The first policy prohibits harassment based on a person’s race, gender, and several other “protected classes.” The second explains the procedure for investigating complaints.
It also defines harassment as “unwelcome, hostile, and offensive verbal, written, or physical conduct based on or directed at a person’s protected class” that results in certain outcomes. Those include physical, emotional, or mental harm; the creation of a hostile work environment; or using the satisfaction of a sexual demand as the basis for an employment decision.
Dawkins referred all questions to his attorney, Wayne Vaden. On Tuesday afternoon, Vaden offered to provide Chalkbeat an apology he said Dawkins had previously written. In it, Dawkins apologizes for using “harsh and inappropriate language” with his leadership team after learning that staff members brought marijuana to the school to use in a classroom experiment.
Later on Tuesday, Vaden and Dawkins sent a revised apology that was more broad. It says:
“I do apologize to anyone I may have offended or caused any harm during my tenure at Manual. My intentions were only to help Manual High School soar to new heights, and it deeply saddens me to know there are those who feel I did not value our relationships or friendship. I wish only the best for my previous students, employees, and the DPS community.”
The Denver alternative weekly newspaper Westword previously cited anonymous sources as saying the complaints included accusations that Dawkins made inappropriate racial and sexual comments. Chalkbeat also interviewed a complainant who, speaking on the condition that she not be identified, said her complaint included allegations he made those types of comments.
Asked to comment on those allegations this week, Vaden said: “We can’t respond to unknown, anonymous allegations.” He previously told Westword that Dawkins “adamantly denied any allegations of sexual misconduct.”
Vaden emphasized that he and Dawkins “do not know the underlying facts” of the complaints. In fact, he said neither he nor Dawkins have received a copy of the complaints or the findings.
Dawkins was not interviewed as part of the investigation, either. District spokeswoman Anna Alejo said investigators requested an interview, but Dawkins and Vaden never agreed to one.
Vaden said investigators never followed up with him to schedule it.
“My position is they dropped the ball,” he said.
As for why Vaden and Dawkins have not received notice of the findings, district spokesman Will Jones said Denver Public Schools is “waiting for a response from Mr. Dawkins on whether he would like to be interviewed before sending a final letter with the conclusions.”
Alejo said the district continues to be willing to schedule an interview with Dawkins.
Manual is a storied high school in northeast Denver with a host of prominent alumni. But it has suffered from significant leadership turnover in the years since it was reopened following a controversial decision in 2006 to shutter it because of poor academic performance.
The school serves just over 300 students this year. Ninety percent qualify for free or reduced-priced lunch, a proxy for poverty, and 96 percent are students of color. Manual is currently rated “orange,” the second-lowest rating on the district’s color-coded scale. Just shy of 19 percent of ninth graders met expectations on state literacy tests last year.
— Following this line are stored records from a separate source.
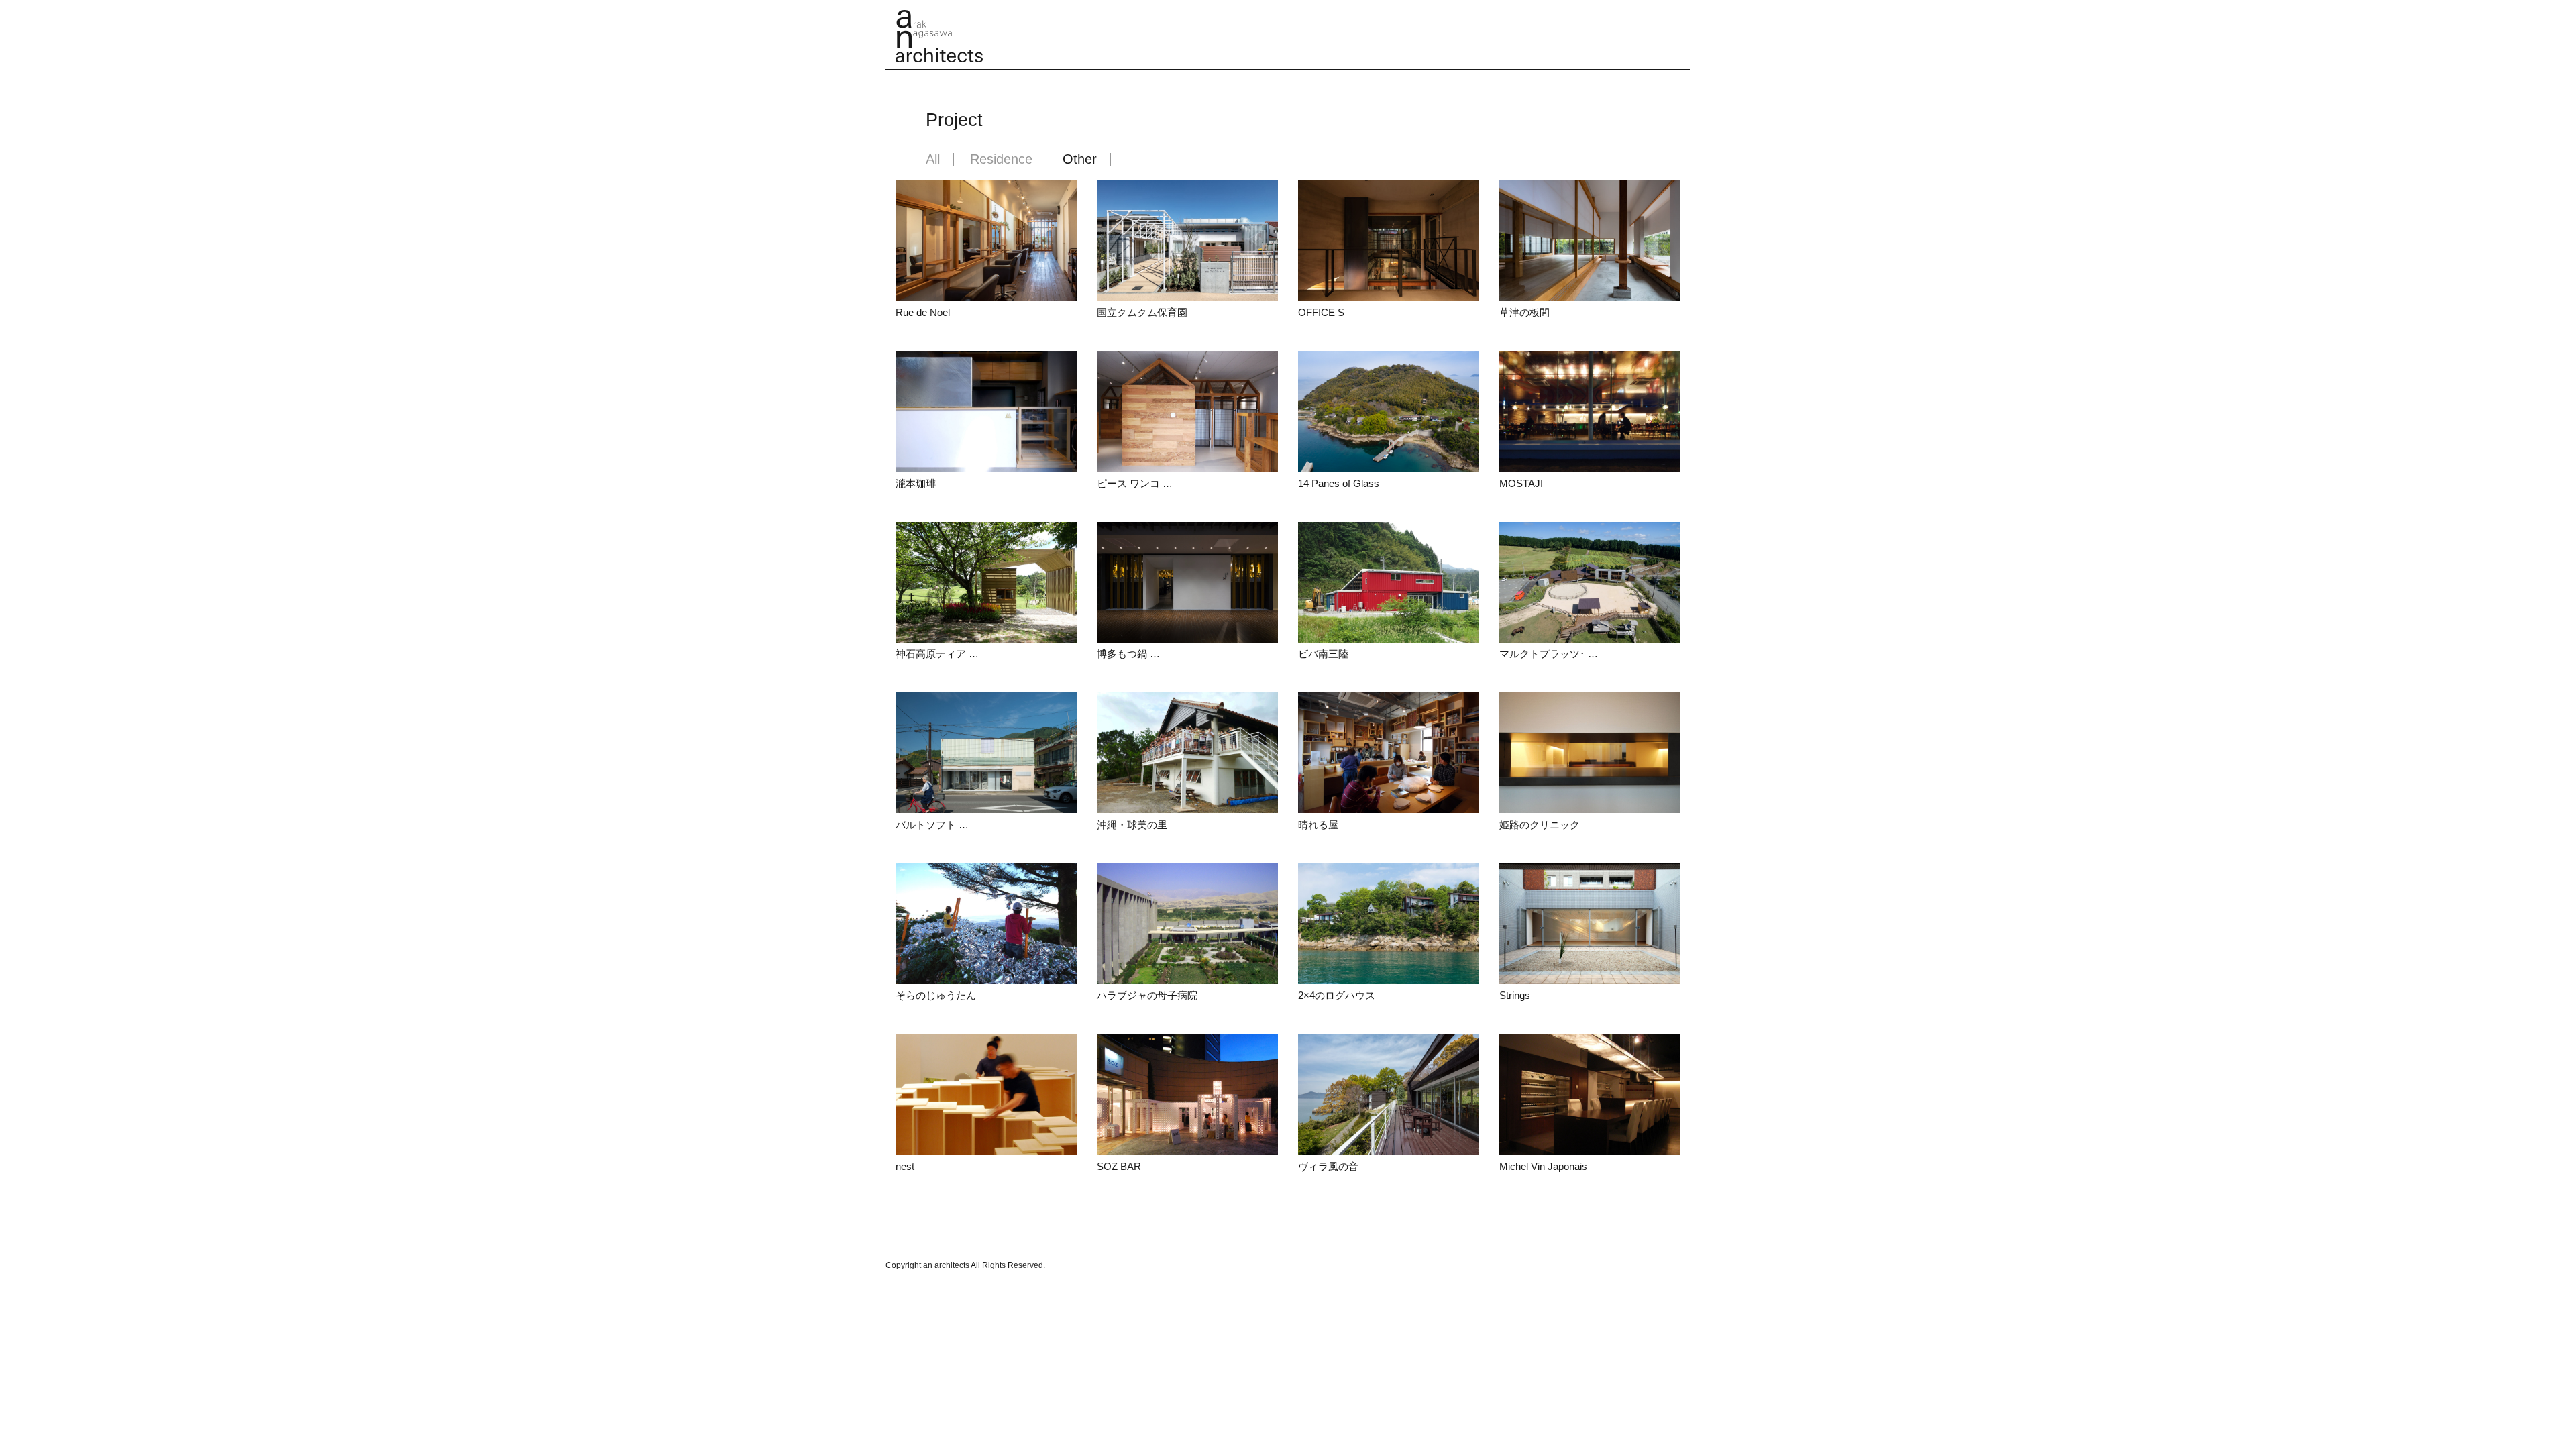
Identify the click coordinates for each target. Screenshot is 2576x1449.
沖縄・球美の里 (1132, 824)
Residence (1001, 159)
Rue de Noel (923, 312)
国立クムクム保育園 (1142, 312)
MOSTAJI (1521, 483)
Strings (1514, 995)
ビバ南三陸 (1323, 653)
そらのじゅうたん (936, 995)
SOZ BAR (1119, 1166)
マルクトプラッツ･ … (1548, 653)
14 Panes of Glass (1338, 483)
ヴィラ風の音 (1328, 1166)
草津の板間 (1524, 312)
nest (905, 1166)
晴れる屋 (1318, 824)
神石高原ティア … (937, 653)
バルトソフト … (932, 824)
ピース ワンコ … (1135, 483)
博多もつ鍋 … (1128, 653)
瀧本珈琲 (916, 483)
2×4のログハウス (1336, 995)
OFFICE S (1321, 312)
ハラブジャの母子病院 (1147, 995)
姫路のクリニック (1539, 824)
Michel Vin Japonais (1543, 1166)
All (933, 159)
Dawkins grew up in the neighborhood and was principal at another Denver school before taking the helm at Manual in 2015. Many credited him with improving the school’s culture and reputation, and with establishing programs that offered students more rigorous courses.
A search is underway for a new principal for Manual. A forum for community members to meet principal candidates that was scheduled for Wednesday has been rescheduled for May 1 so the search committee can continue to meet with candidates over the next week.
As for Dawkins, Denver charter school network DSST extended him a job offer that is now on hold, network spokeswoman Heather Lamm said. “We are awaiting disclosure of additional details on the investigation before making any additional decisions,” Lamm said.